* Screenshot grounding data
>>>>>

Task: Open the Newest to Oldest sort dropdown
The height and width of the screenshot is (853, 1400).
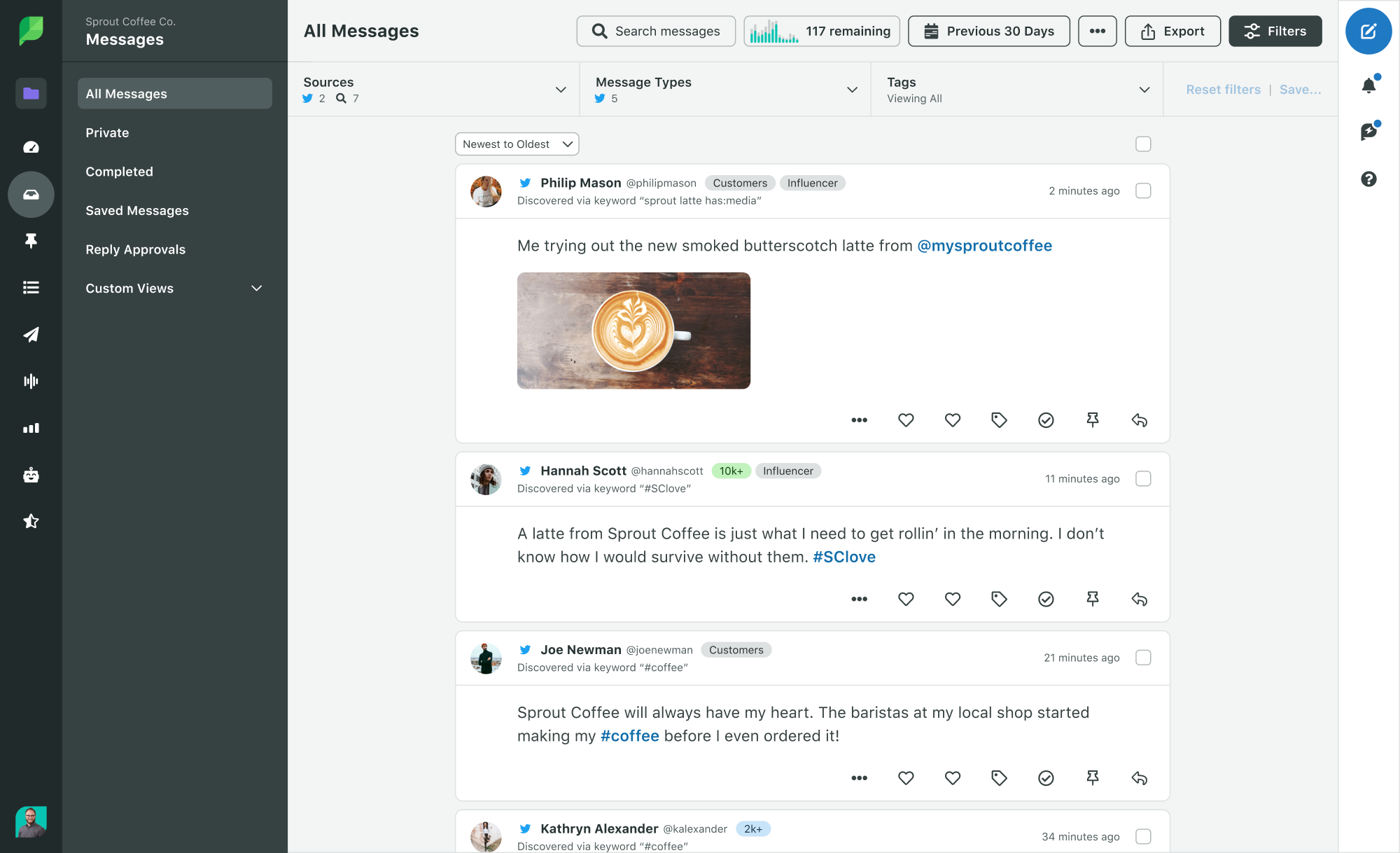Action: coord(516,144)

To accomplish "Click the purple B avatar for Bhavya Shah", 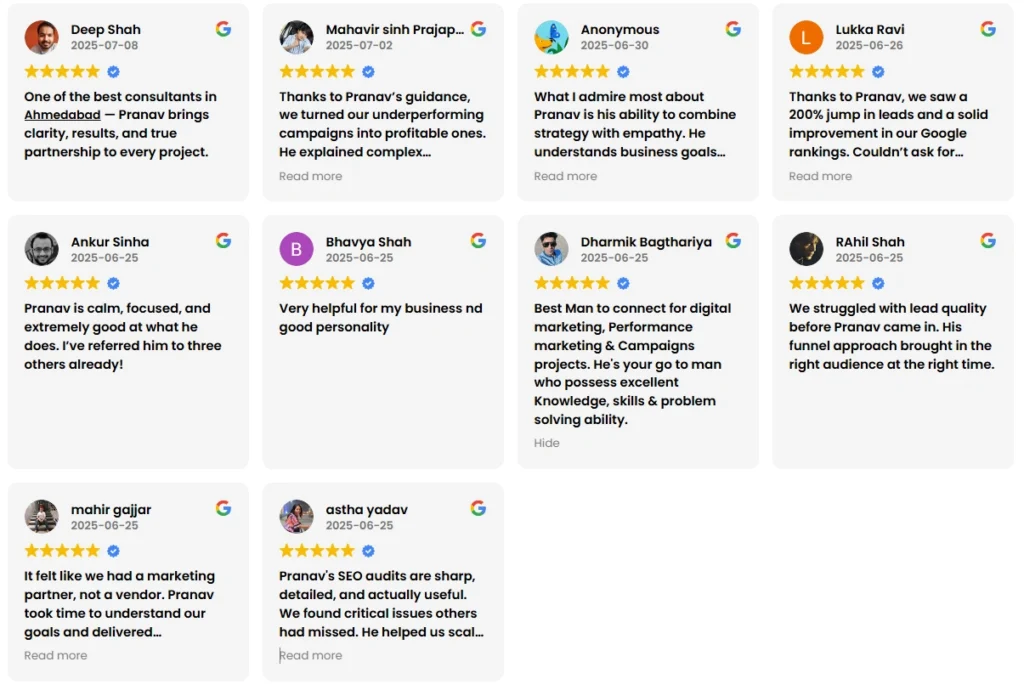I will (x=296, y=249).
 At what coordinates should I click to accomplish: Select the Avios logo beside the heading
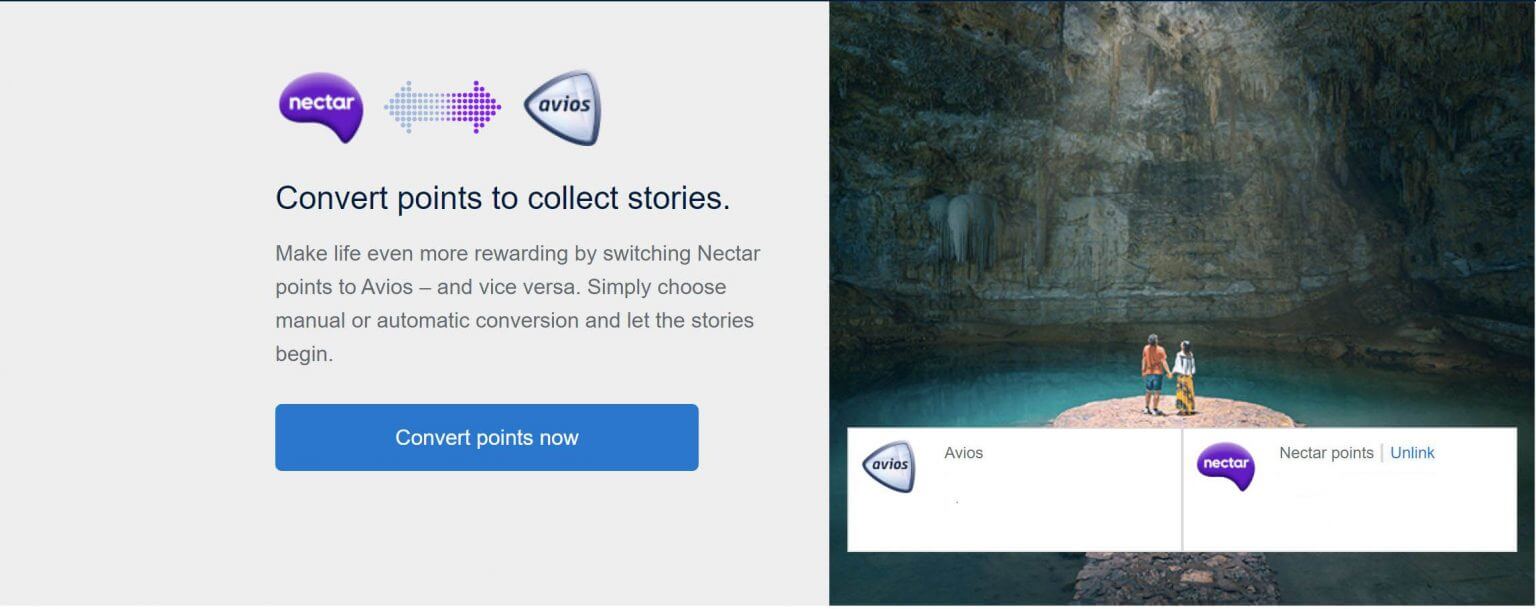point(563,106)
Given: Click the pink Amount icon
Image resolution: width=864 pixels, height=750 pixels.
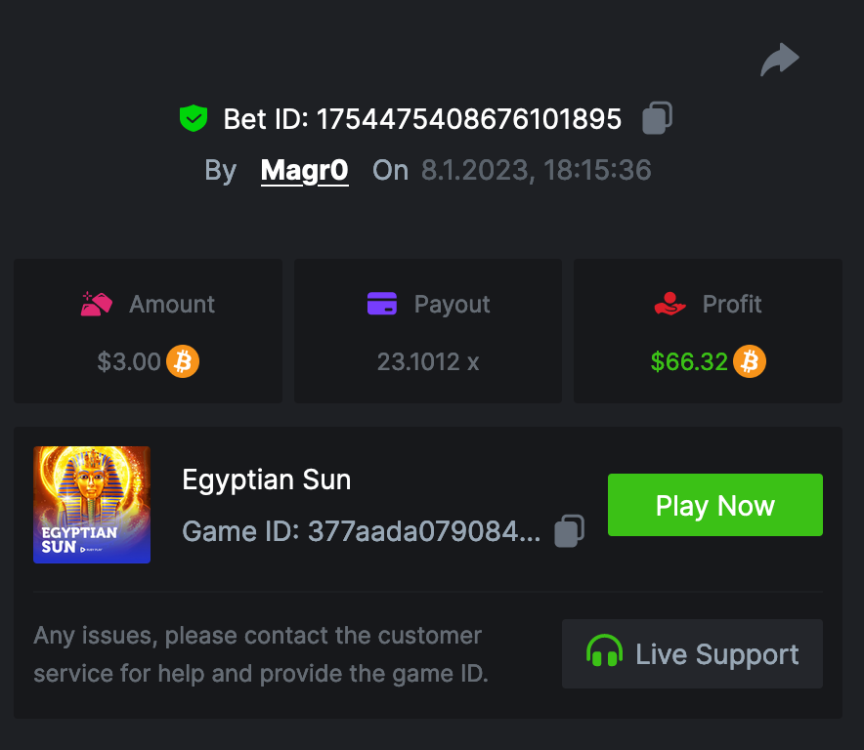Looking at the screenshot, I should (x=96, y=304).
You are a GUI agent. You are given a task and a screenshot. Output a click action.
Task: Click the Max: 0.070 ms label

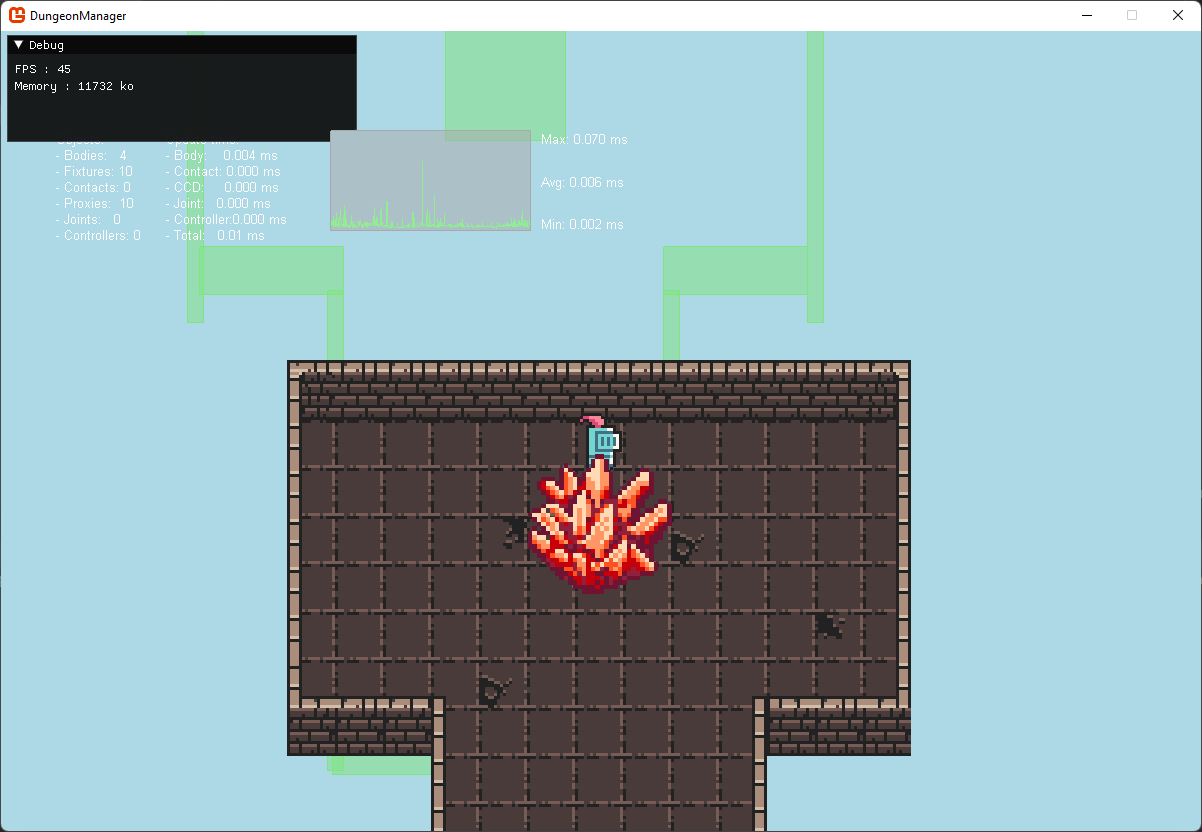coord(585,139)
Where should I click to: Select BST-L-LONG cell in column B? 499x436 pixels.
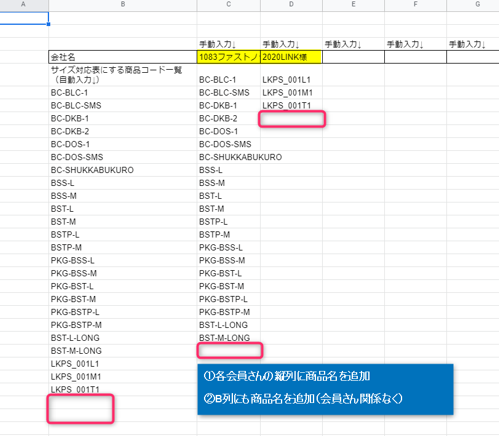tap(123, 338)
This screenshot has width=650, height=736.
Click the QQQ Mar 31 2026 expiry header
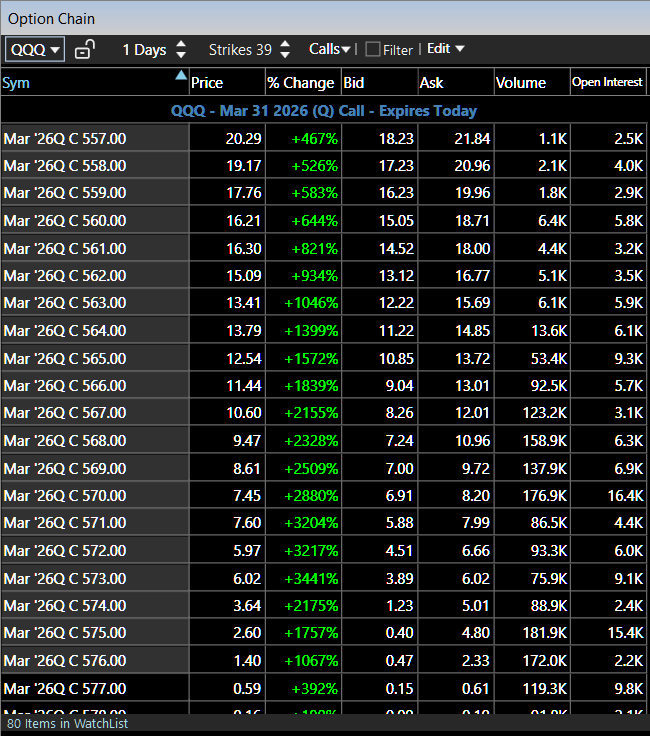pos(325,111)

<<<<<

* DIRECTIONS FOR THIS TASK
From the records above, return exactly the lines running from the one that contains "You are a GUI" down to the one that contains "This screenshot has width=650, height=736.", both included, without any pictures.

* ANSWER TO THIS PROBLEM
You are a GUI agent. You are given a task and a screenshot. Output a click action.
Task: Click the Max: 0.070 ms label

coord(585,139)
Where should I click to: Select BST-L-LONG cell in column B? 499x436 pixels.
tap(123, 338)
This screenshot has width=650, height=736.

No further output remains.